Дело в том, что «маленький ребенок» доктора Аттермаста Дамфарзсинга, как его называли члены церковного совета, представлял собой особу, которая носила присланную прямо из Парижа маленькую круглую шляпку с развевающимся пером, шелковую юбку с четырьмя воланами и башмаки на таких высоких каблучках, что сердце Кальвина разбилось бы при виде их. Тем не менее она одна из всех обитателей Плутория-авеню нисколько не боялась достопочтенного Аттермаста Дамфарзсинга. Вопреки всем правилам, она даже присутствовала на вечерних службах в церкви св. Асафа, где внимательно слушала проповеди достопочтенного Эдуарда; более того, она утверждала, что ей никогда в жизни не приходилось слышать ничего более трогательного.
— Просто умираю от желания познакомиться с вашим братом, — сказала она однажды миссис Филиппине
Оверенд: — он полная противоположность отцу (для нее это была высшая форма похвалы): отцовские проповеди всегда были посвящены религиозным темам.
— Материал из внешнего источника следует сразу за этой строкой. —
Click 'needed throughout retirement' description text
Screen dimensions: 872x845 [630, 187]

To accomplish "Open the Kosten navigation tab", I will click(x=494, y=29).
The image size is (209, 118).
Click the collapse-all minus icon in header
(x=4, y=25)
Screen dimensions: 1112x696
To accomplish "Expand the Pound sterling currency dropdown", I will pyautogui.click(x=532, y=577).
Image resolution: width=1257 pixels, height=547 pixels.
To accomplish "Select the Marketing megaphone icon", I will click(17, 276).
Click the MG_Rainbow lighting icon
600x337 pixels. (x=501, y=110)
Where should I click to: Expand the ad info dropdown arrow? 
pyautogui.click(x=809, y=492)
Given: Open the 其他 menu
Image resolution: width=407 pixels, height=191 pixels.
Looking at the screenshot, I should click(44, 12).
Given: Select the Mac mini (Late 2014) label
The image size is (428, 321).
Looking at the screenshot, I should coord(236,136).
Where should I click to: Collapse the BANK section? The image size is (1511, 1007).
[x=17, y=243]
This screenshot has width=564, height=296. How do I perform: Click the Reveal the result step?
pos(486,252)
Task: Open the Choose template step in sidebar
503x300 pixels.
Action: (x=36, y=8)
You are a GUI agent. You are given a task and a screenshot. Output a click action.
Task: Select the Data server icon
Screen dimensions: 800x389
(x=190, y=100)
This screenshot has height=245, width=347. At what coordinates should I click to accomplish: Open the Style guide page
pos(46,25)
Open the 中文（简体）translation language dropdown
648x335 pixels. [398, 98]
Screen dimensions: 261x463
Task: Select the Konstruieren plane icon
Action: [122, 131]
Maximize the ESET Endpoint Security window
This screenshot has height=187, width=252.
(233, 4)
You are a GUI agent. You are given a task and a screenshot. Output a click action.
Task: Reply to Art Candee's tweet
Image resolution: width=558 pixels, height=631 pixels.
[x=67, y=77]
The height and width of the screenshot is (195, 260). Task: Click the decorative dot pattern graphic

И Филиппина обещала устроить ей встречу со своим братом.
Но какой бы эффект ни производила Кэт Дамфарзсинг, нет никакого сомнения, что главной причиной изменившегося положения вещей в городе был все же сам доктор Дамфарзсинг.
Что бы он ни делал, все и всегда вызывало общее одобрение.
Он обращал иногда свою проповедь к богачам и говорил им, что они запутались в золотых тенетах, и им это нравилось; устроил ряд бесед специально для бедняков, которым советовал быть особо бдительными, чтобы не погибнуть; читал нравоучения рабочим и разносил их при этом в пух и прах; а в воскресной школе в один прекрасный день так горячо сказал детям о необходимости творить дела милосердия, и к тому же творить их добровольно и немедленно, что на блюдо Кэт Дамфарзсинг, собиравшей пожертвования в пользу воскресной школы, полился целый поток пенни, такой поток, какого не видали в церкви лет пятьдесят.